Você deve saber que, na teoria, políticos condenados em segunda instância não podem disputar eleições no Brasil. É o princípio da Lei Ficha Limpa: se um candidato está com uma mancha criminal, não concorre. Simples assim.
Na prática, porém, muitos conseguem escapar com liminares. Para se ter uma ideia, o ministro Ricardo Lewandowski disse, em março deste ano, que 24 prefeitos e inúmeros deputados e vereadores foram eleitos nesse “tapetão” e continuam em ação. A parte mais crítica é que não há certeza se tais recursos deixarão de ser usados nas eleições de 2018.
Como saber então se um candidato tem, de fato, uma ficha limpa?
De olho nisso, a empresa responsável pelo Reclame Aqui lançou, há dias, o app “Detector de Corrupção”, um recurso para ajudar o eleitorado a conhecer os políticos que vão entrar no páreo em 2018.
A ferramenta é um dos braços do projeto Vigie Aqui, que, segundo o diretor de marketing do Reclame Aqui, Felipe Paniago, começou a ter banco de dados alimentado há um ano. O app usa tecnologia de reconhecimento facial e afirma possuir 98% de precisão.
O funcionamento é bem simples, como pudemos testar. Depois de baixar gratuitamente a ferramenta, disponível tanto para Android como para iOS, basta fotografar políticos ao vivo, em santinhos, jornais, TV ou sites que o app organiza e concentra informações oficiais e públicas sobre a ficha criminal do dito cujo – caso ele responda a processos por corrupção e improbidade administrativa no Superior Tribunal de Justiça, Supremo Tribunal Federal, Tribunais de Justiça e Tribunais Regionais Federais.
O app pode identificar todos os políticos que ocupam ou ocuparam, nos últimos oito anos, os cargos de presidente, vice-presidente, senador, deputado federal e governador. “A novidade é que, pelo aplicativo, também é possível identificar se os pré-candidatos aos cargos executivos nas Eleições 2018, presidente e governadores, também estão envolvidos em processos de corrupção”, explica nota do Reclame Aqui.
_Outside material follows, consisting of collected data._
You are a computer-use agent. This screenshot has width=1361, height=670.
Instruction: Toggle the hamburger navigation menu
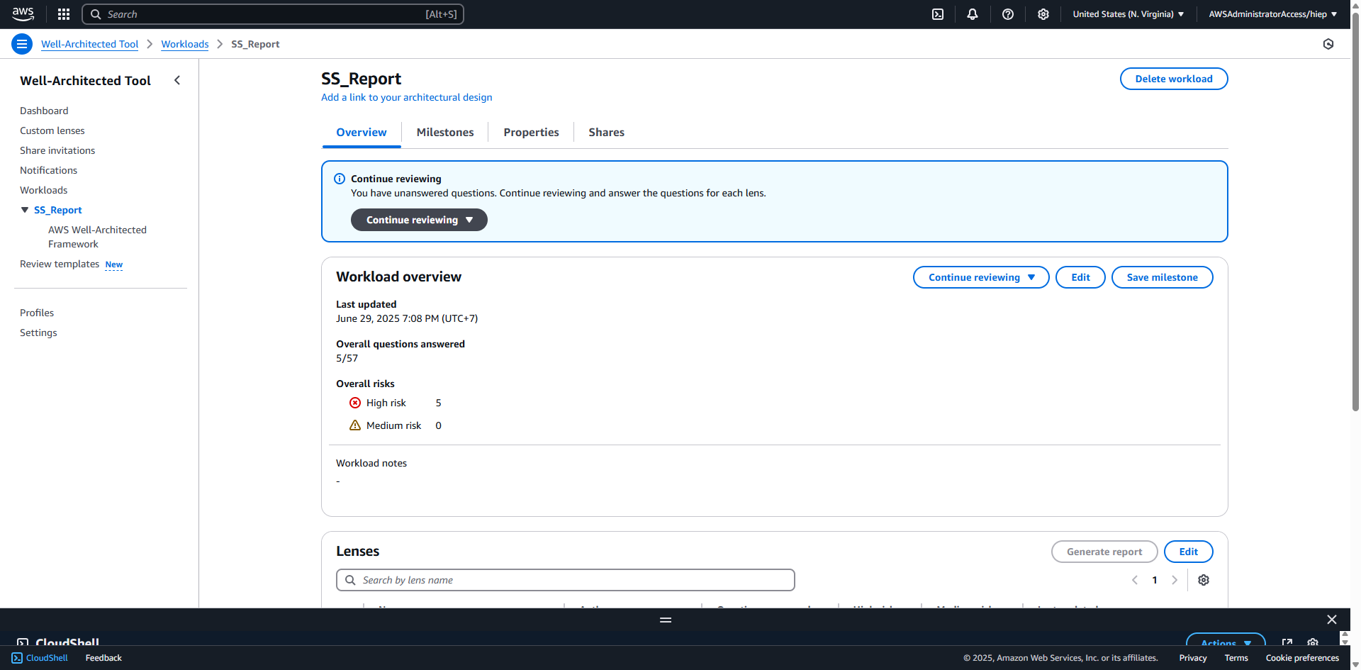pyautogui.click(x=22, y=44)
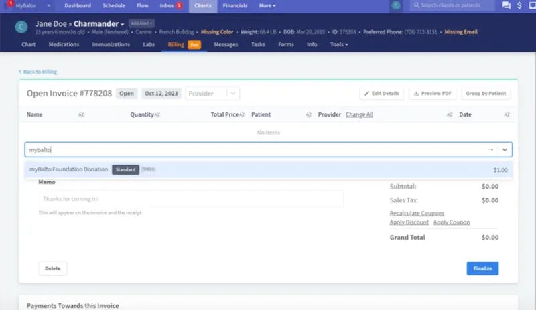The image size is (536, 310).
Task: Select myBalto Foundation Donation result
Action: coord(269,169)
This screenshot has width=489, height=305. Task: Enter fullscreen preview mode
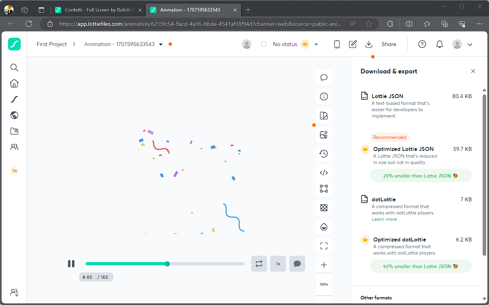323,246
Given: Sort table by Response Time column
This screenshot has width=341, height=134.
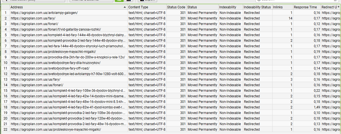Looking at the screenshot, I should click(x=307, y=7).
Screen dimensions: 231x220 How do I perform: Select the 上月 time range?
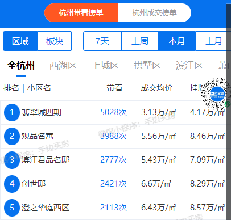pyautogui.click(x=213, y=41)
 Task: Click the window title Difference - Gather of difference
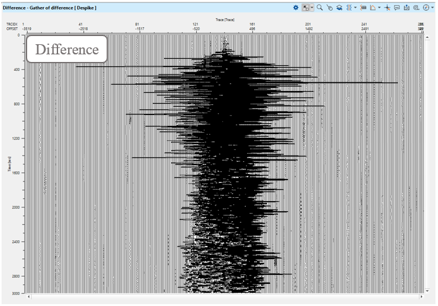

Testamos com alguns dos pré-candidatos a presidência, e os resultados foram, digamos, quase satisfatórios. (Consideramos a pesquisa Datafolha de abril deste ano que indica que Lula, do PT, lidera com 30% das intenções de voto, seguido por Jair Bolsonaro, do PSL, com 15%, e Marina Silva, do Rede, com 10%.)
Crédito: Reprodução
Ao direcionar o celular em uma foto de Lula, líder das intenções de votos e preso desde abril, o app apresentou oito links. O primeiro informou que o ex-presidente é condenado a nove anos e seis meses em uma ação penal, movida pelo Ministério Público Federal, por crime de corrupção passiva e recebimento de vantagem indevida. O aplicativo acrescentou também que foi interposto recurso perante o Tribunal Regional Federal da 4ª região, que aumentou a pena do petista, neste caso, em 12 anos e um mês. Vale ressaltar que especialistas de Direito questionam a ordem de prisão de Sergio Moro.
Quando a reportagem mirou o aplicativo em uma foto de Jair Bolsonaro, porém, a mensagem “não detectado” apareceu, ao lado da face do político. O político de extrema-direita, afinal, foi denunciado pela procuradora-geral da república, Raquel Dodge, por crime de racismo, e também é réu pelo crime de apologia ao estupro.
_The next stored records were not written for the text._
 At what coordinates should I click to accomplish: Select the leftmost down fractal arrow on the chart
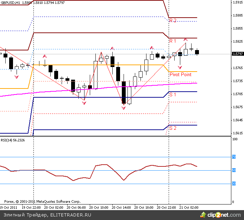16,77
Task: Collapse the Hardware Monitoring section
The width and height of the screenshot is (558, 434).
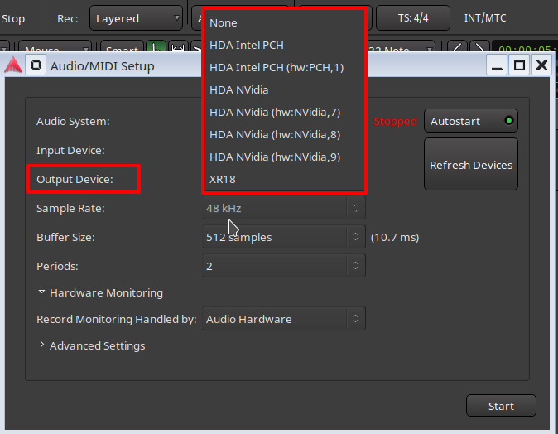Action: pos(99,292)
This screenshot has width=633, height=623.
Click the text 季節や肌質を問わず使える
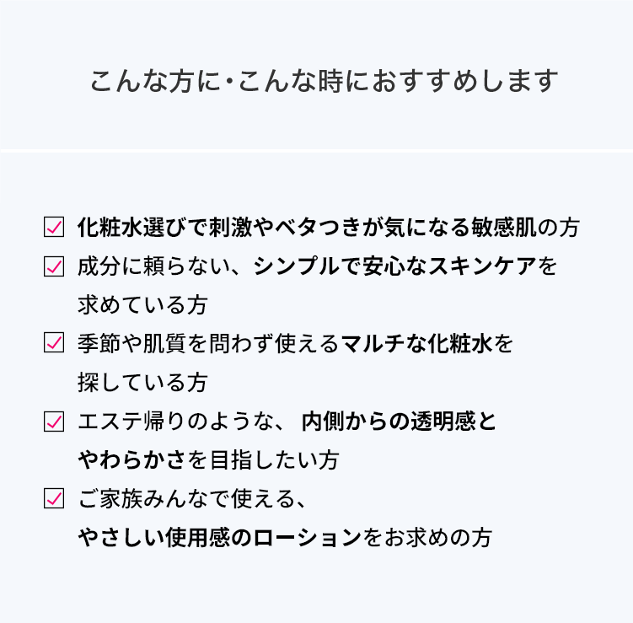click(209, 344)
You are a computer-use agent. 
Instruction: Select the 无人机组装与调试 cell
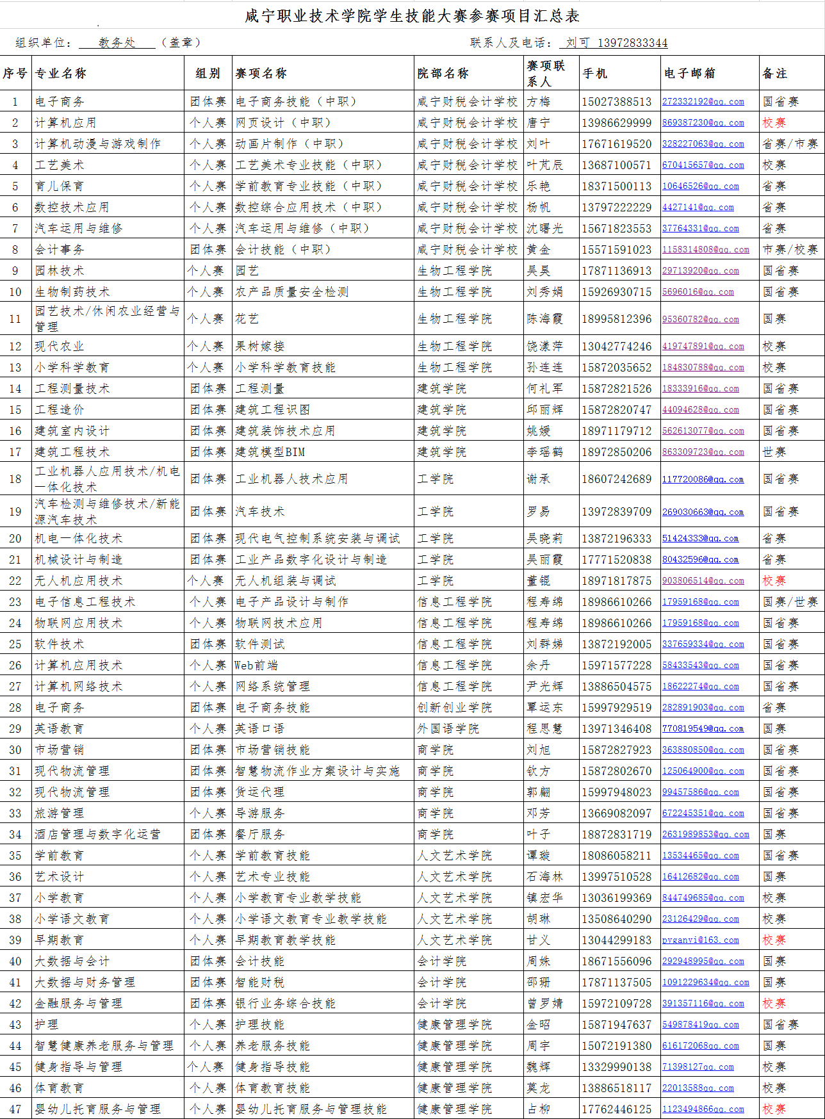285,580
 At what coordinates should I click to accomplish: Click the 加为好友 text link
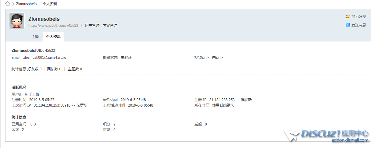359,17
Felipe Paniago explicou que a primeira etapa do Detector de Corrupção prevê apontar políticos envolvidos em crimes de corrupção, ativa e passiva, como peculato e lavagem de dinheiro. “Os dados devem estar publicados em um dos tribunais, caso contrário, não incluímos no banco de dados”, diz. “Existe uma demanda para aumentar a atuação do aplicativo, até por conta de interesses locais e causas específicas. Aos poucos, será possível listar todos os problemas com a Justiça dos políticos, o que vai demandar um grande esforço da nossa equipe para manter os dados sempre atualizados”, afirmou.
E quanto ao presidente Temer? Bem, após mirar em uma foto dele, o aplicativo abre três links, que indicam que o atual presidente é investigado por crimes de corrupção passiva, participação em organização criminosa e por receber propina para favorecer empresas do setor portuário.
Já Marina Silva, que também está entre os mais lembrados na pesquisa, não possui qualquer denúncia de corrupção.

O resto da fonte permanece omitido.